Tokyo wants the planned market-opening package to serve as a lever to open the way for restarting the framework talks, which have been suspended since the Japan-U.S. summit broke down in February when Hosokawa nixed Washington's demand for numerical targets to gauge American penetration of Japan's markets.
The June package is expected to contain Japan's pledge to introduce a multiyear tax reduction instead of the already planned tax cut for the current year that has been rejected by the U.S. as insufficient to stimulate personal spending.
The coalition government of Hosokawa, a patchwork of seven parties that, at the time of its inauguration last summer, were united around the common goal of political reforms but not on a particular economic policy, promised to iron out its stance on tax matters, particularly on ways to finance permanent tax cuts, within June.

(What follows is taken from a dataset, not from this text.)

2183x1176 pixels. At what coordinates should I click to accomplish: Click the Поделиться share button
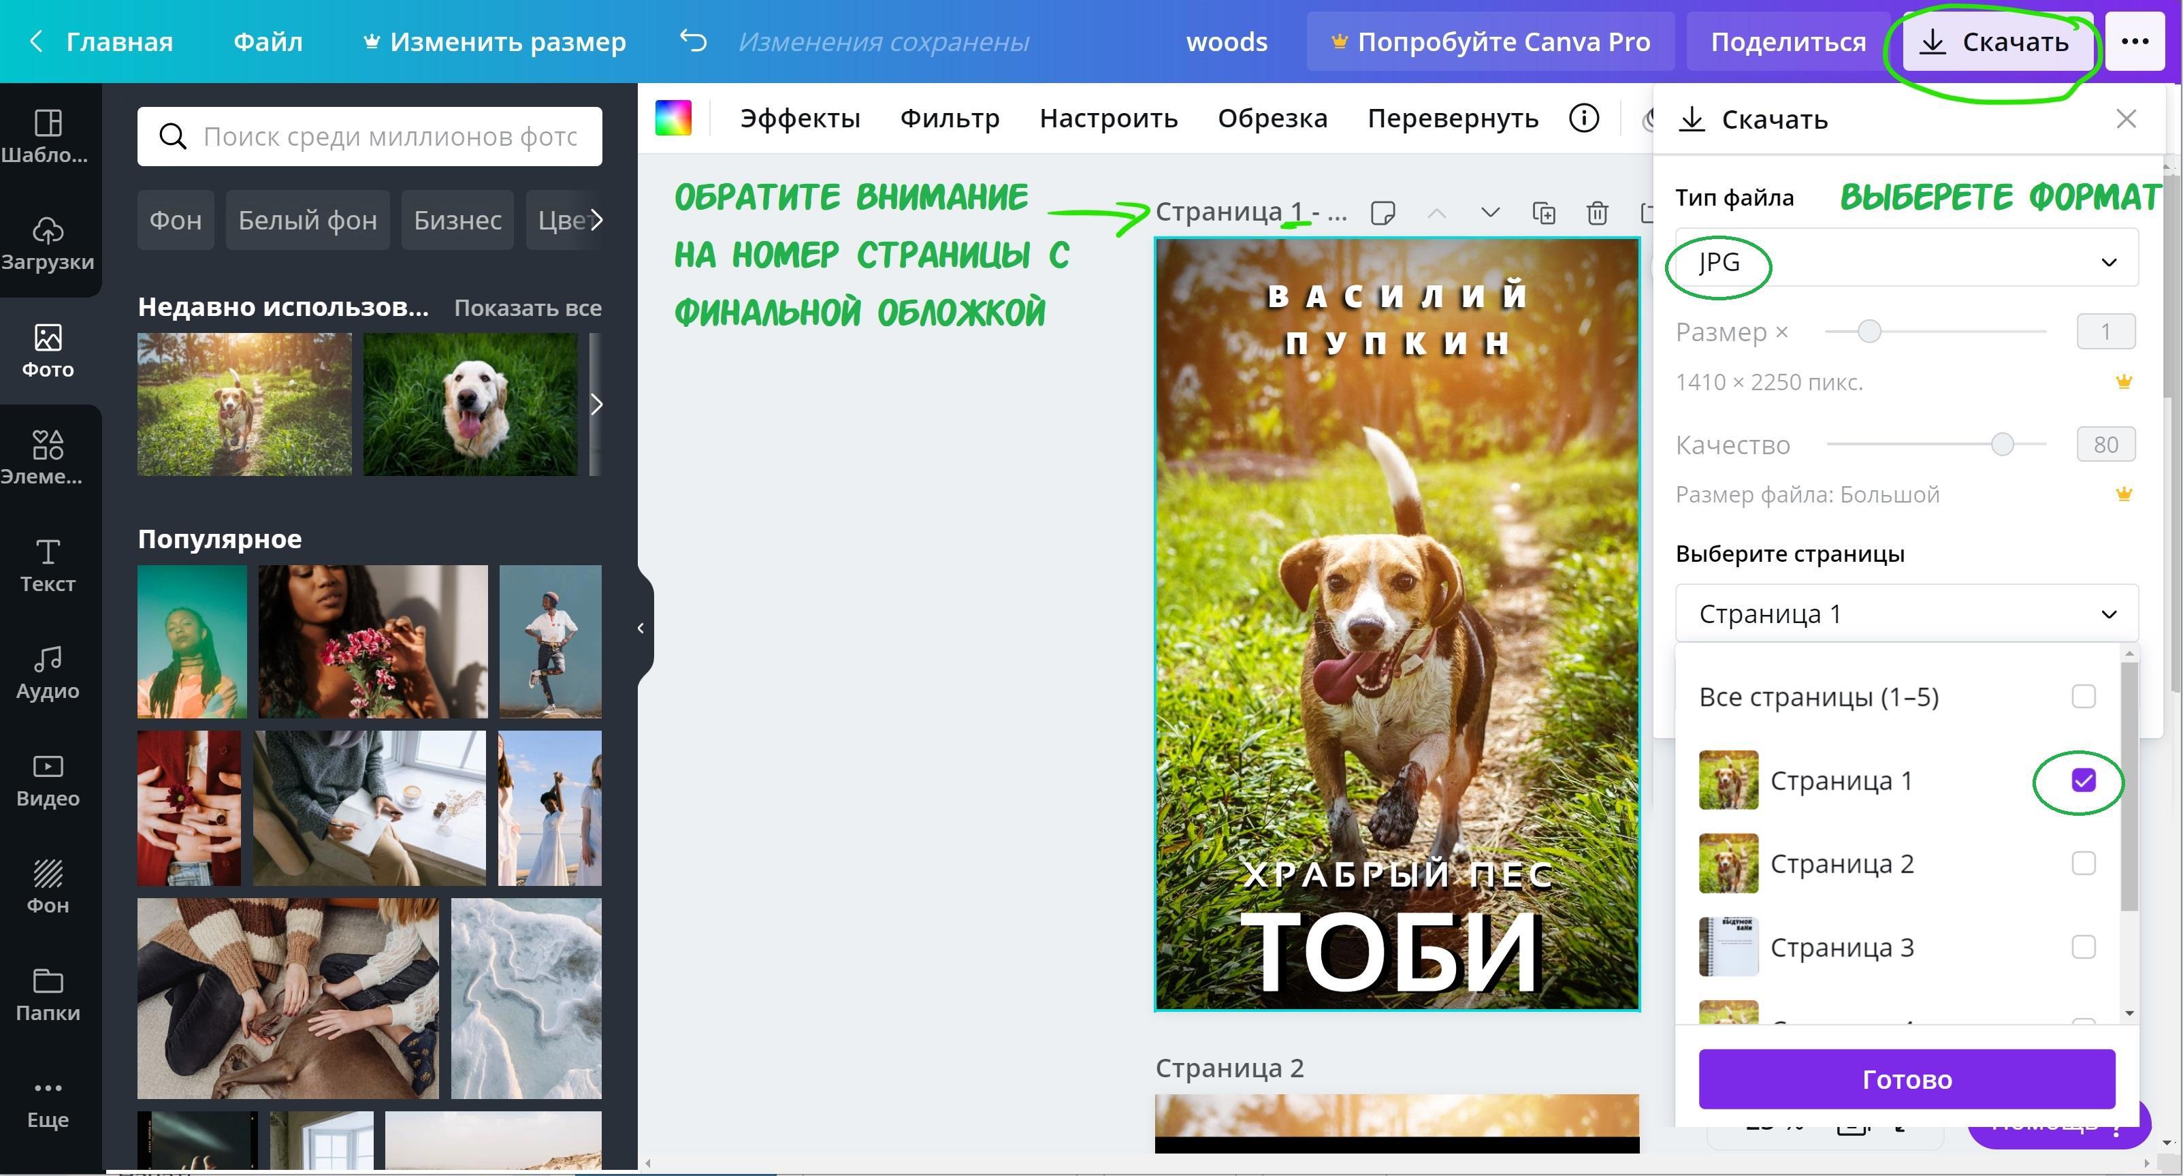coord(1787,41)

The March market-opening package failed to include a multiyear tax cut, apparently out of respect for the stance of the Social Democratic Party, the largest force among the seven coalition parties, which was adamantly against raising the three percent consumption tax as a means to cover tax cuts.
"The latest political development surrounding Hosokawa is a setback for an early coalition consensus on the tax issue," the trade ministry sources said. "The resignation was unveiled at a time when the socialists were softening their stance on consumption tax hikes."
Under the current political situation, it is uncertain whether or not the coalition will continue to exist under a prime minister other than Hosokawa.
MITI minister Kumagai said it is almost impossible at this moment to "imagine" the possible framework of the next government. "The political situation is now back to the point it was at last August when the Liberal Democratic Party's 38-year grip on power ended."
Any prime minister replacing Hosokawa should have "a stronger power base" in order to get the framework talks moving again.
Although chances have become slim for an early breakthrough in the Japan-U.S. trade talks, some are optimistic about maintaining the fundamentals of the existing framework.
"The philosophy of the accord reached between the previous Japanese administration of Kiichi Miyazawa and U.S. President Bill Clinton last July to establish a new trade framework are still valid," said a senior MITI official, who declined to be identified.
Hosokawa inherited Miyazawa's policy of opposing the use of numerical targets as a tool to measure foreign access to Japan's markets, and the next prime minister will likely also respect the policy, the official said.